HOW TO COMPLETE THIS TASK
After locating the line that contains "Task: Click 'April", transcribe exactly that line and each one after it until the data ends, skipping pictures.

DATASET

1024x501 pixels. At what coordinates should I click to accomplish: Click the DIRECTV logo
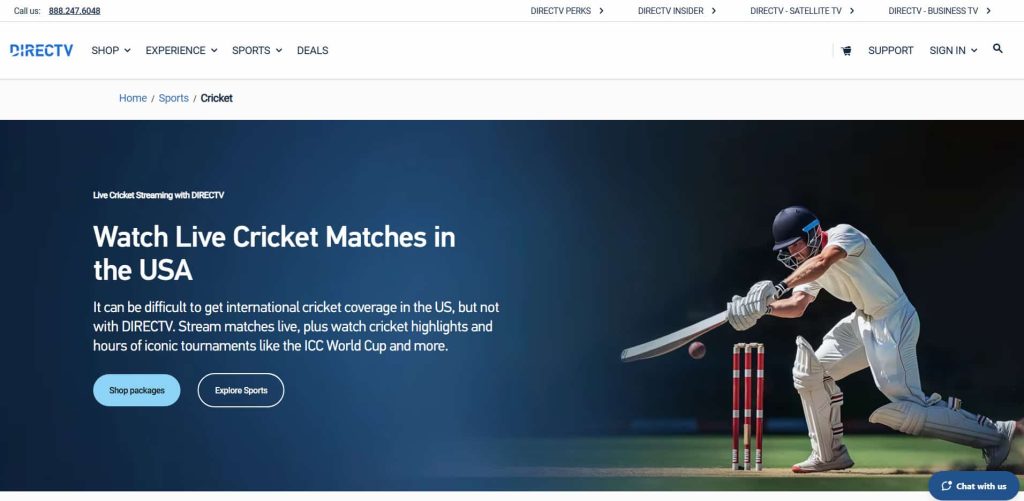[x=42, y=50]
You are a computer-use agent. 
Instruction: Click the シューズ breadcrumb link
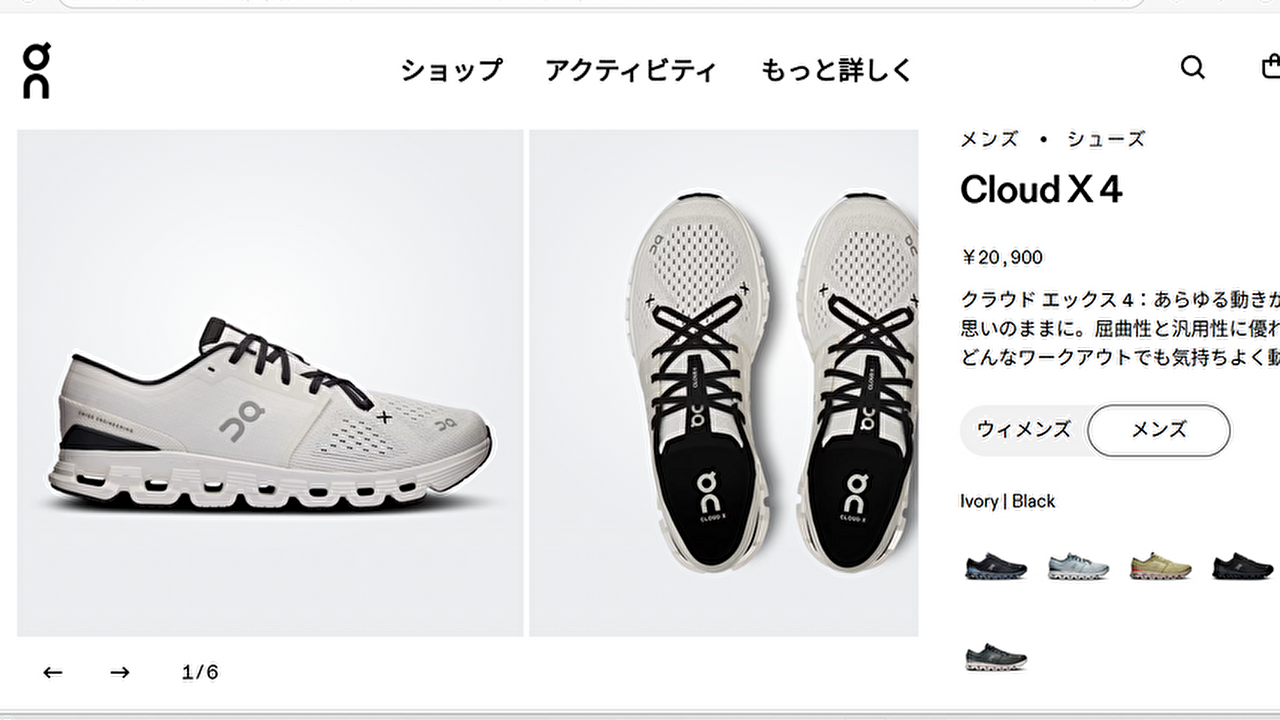(x=1106, y=139)
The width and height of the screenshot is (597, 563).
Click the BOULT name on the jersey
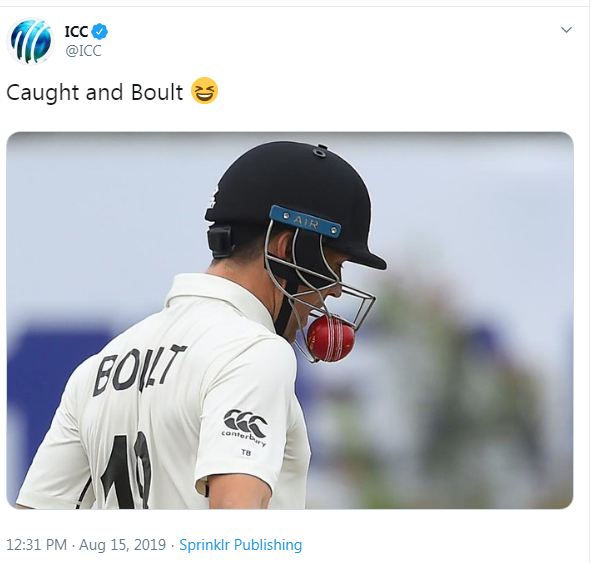[139, 369]
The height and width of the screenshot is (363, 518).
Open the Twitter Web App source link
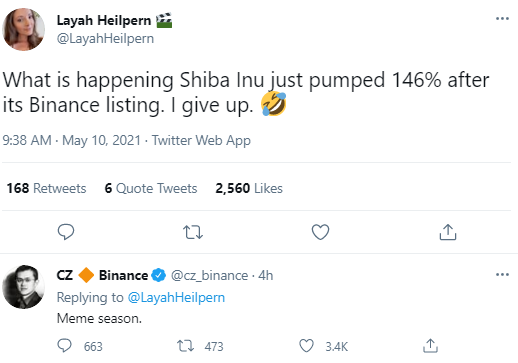(x=201, y=140)

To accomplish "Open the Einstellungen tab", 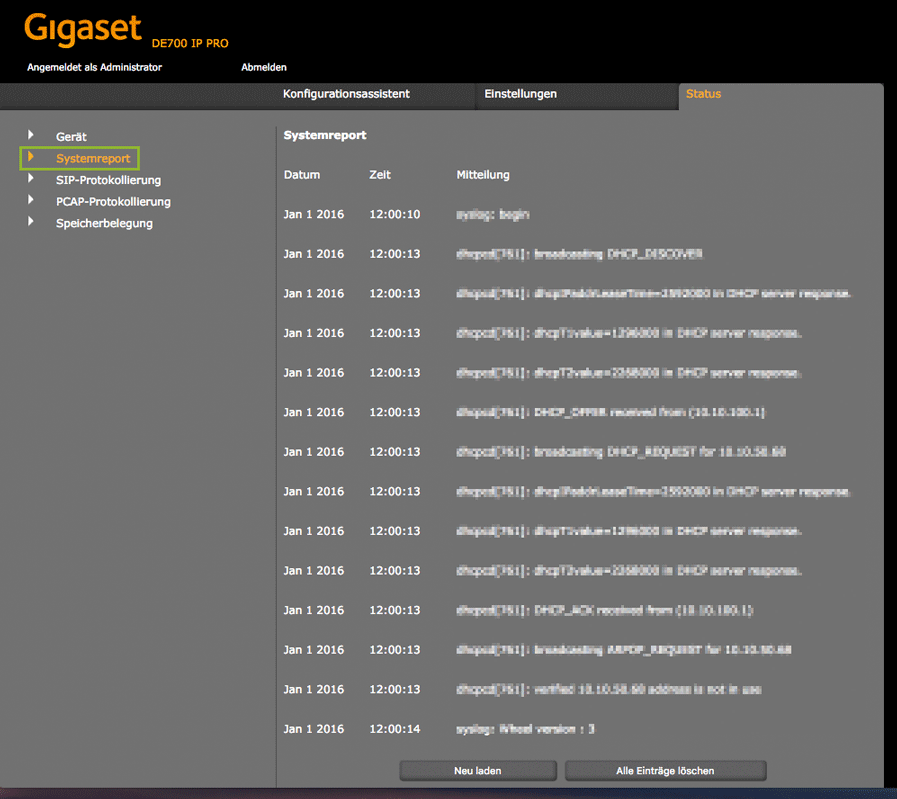I will [520, 94].
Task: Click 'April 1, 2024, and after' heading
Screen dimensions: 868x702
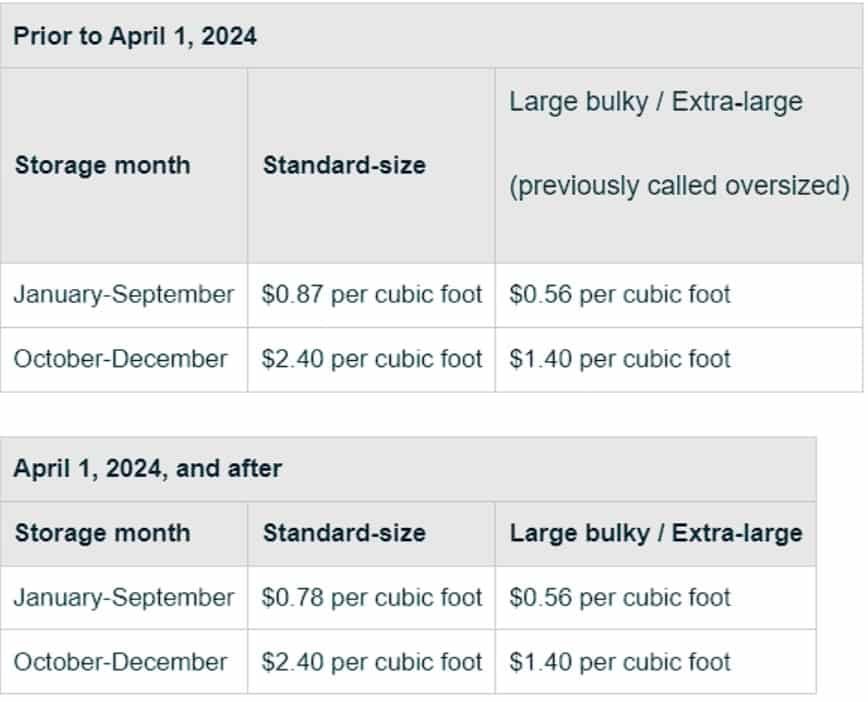Action: click(x=147, y=468)
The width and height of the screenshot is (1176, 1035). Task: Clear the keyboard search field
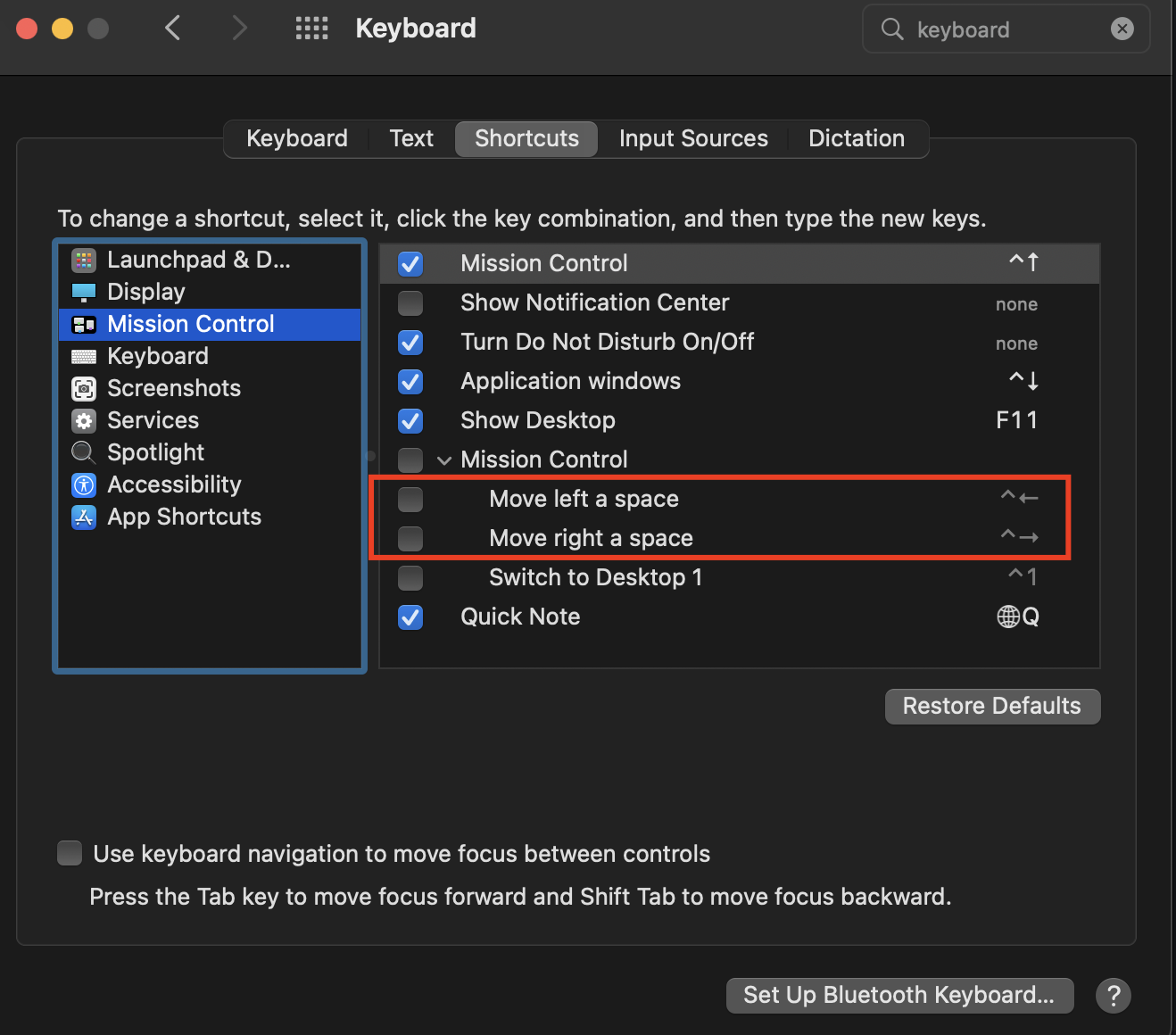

RESPONSE TO THE EXERCISE
Task: Click 'April 1, 2024, and after' heading
Screen dimensions: 868x702
Action: click(x=147, y=468)
The width and height of the screenshot is (1176, 1035). Task: Clear the keyboard search field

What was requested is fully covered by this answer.